My friend illa uploaded me a dvdrip of Donnie Darko, and I burnt it to DVDR and sat down and watched it tonight. OH MY FUCKING GOD. I’d neever seen the movie before, and I was completely blown the fuck away by it. It is one of the best movies I have seen in months, if not the whole year. I resolved to buy it ASAP, and that is just what I did (vid. inf.).
IV. PICKING UP THE PIECES
Sunday, 27 Feb: 3 whole hours of solid sleep. Went to bed around 03.10, and woke up around 06.30. Well, maybe a bit over 3hrs then. Got to work at 8am, and worked all day until 15.30. Hilariously enough, my manager had me take a box of formfeed paper (you know, with the perforated dotted sides), take off the perforated sides, and also detach each sheet so they would all go into a pile and could be put into the printer. Even more hilarious is the fact that I got perhaps 1/8 to 1/4 of it all done. The box said 2700 sheets, so I must have done at least 700 sheets or so. My God. I told Jaymie about it, and she just about fell over laughing at how ridiculous it sounded. Oh well. Gave me something to do.

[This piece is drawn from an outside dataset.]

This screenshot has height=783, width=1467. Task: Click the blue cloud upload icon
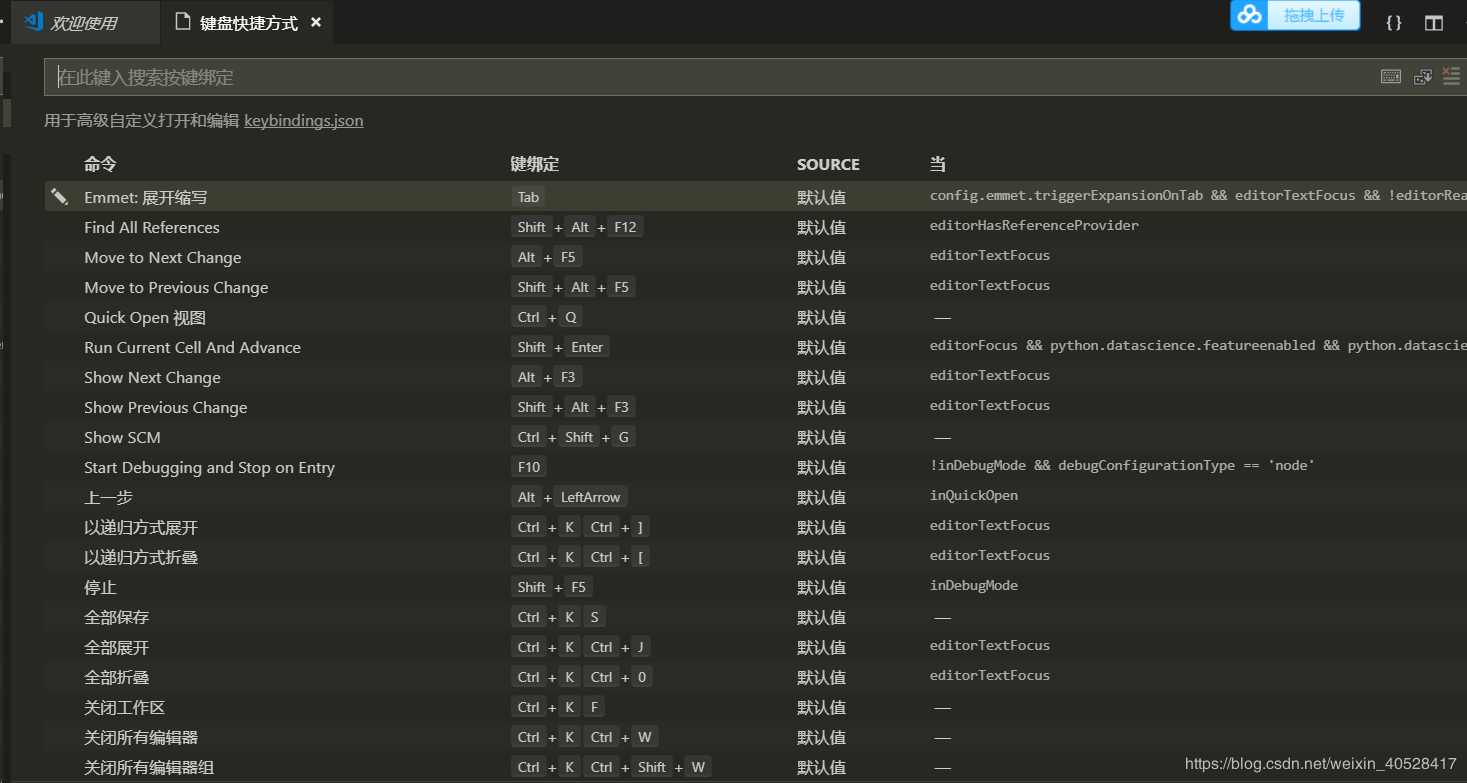coord(1250,15)
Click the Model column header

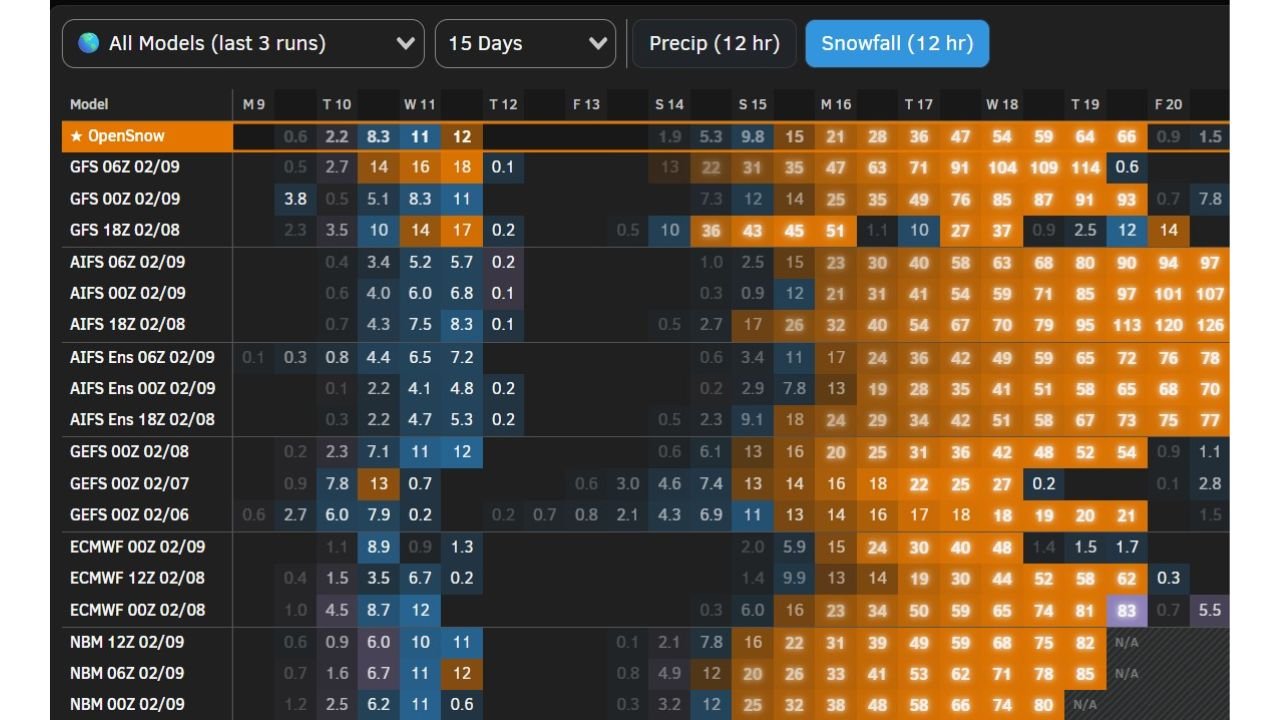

Bought Donnie Darko Director’s Cut and Boondock Saints. Total with discount? like $28.78. Illy. So I go home, and chill with my sis for a bit. Oh yeah, I chilled with her on Saturday night as well… we got Taco Time and then watched a couple episodes of the Wonder Years on DVDR. That’s why I wasn’t at the party earlier. Got home on Sunday, changed clothes, vegetated, and then went to mass. I don’t know what came over me, but tonight was very special indeed. They had this kinda shit they called Taize, which is sort of a chant mass. They sing things over and over, mainly Latin songs, such as the most beautiful of them all, “Beati in domo Domini” (Happy are those in the house of the Lord). They sang that during Communion, and I sang along as I went to get Communion and then sat back down. This girl Alison sings in the choir, and she has one of the most beautiful voices I have ever heard in my entire life. I sat there after taking Communion, put my head in my hands, and felt like fucking crying cos she sang so beautifully. I have no idea what came over me, but it was this period of extreme joy and ecstasy. I told a girl I know at church that it was the most beautiful music I had heard at Mass for a long time. Hung out, went home, bibete et gaudete, all that shit…
I’m really too tired to write about today, however. Nothing much happened anyways. I might write some more about yesterday later too. For now, this is all. I hope you have enjoyed my week thus far…. I love you all!!! goodnight.